▶ [The task]
The answer must consist of every line in the data below that holds the word "target".

Records contained in a dataset:
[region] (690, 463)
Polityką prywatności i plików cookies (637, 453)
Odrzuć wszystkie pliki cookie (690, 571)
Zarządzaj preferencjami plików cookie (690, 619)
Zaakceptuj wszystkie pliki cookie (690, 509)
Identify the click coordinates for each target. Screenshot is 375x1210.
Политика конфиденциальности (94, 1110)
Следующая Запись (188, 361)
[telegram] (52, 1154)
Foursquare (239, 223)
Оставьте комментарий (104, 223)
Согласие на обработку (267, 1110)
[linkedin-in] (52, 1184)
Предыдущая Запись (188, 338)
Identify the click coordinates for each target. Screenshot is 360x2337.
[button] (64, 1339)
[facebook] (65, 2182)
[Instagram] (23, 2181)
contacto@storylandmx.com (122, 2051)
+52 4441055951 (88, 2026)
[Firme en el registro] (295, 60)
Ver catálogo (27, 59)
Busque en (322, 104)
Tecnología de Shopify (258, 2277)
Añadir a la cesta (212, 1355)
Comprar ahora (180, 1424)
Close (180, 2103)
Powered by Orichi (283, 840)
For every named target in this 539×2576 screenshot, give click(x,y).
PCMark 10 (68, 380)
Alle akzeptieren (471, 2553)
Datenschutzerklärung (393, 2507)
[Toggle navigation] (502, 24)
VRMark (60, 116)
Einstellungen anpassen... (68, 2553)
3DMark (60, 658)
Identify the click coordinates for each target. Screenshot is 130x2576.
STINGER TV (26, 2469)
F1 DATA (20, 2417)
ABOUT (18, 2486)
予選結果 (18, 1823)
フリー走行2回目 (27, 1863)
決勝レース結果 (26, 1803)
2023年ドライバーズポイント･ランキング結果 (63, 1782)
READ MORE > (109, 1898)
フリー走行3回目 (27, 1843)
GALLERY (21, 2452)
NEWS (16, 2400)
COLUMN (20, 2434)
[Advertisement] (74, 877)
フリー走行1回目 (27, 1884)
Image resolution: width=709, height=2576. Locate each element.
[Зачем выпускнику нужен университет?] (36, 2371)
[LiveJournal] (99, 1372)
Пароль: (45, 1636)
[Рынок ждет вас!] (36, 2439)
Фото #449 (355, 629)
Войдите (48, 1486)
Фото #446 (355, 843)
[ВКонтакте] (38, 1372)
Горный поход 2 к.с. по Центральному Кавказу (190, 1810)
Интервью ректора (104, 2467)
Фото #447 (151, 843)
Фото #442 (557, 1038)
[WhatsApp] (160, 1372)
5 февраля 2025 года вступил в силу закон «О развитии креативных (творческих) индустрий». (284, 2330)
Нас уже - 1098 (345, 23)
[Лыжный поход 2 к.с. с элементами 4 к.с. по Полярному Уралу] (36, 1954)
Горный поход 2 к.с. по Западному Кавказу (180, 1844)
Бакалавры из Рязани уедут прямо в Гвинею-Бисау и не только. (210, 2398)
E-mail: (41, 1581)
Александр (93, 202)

▶ [Written answer]
Identify the click coordinates for each target. Screenshot is 375x1210.
Identify the click coordinates for each target. Screenshot is 360x2337.
For every named target in this 539×2576 screenshot, give click(x,y).
Identify the click coordinates for each target. Screenshot is 130x2576.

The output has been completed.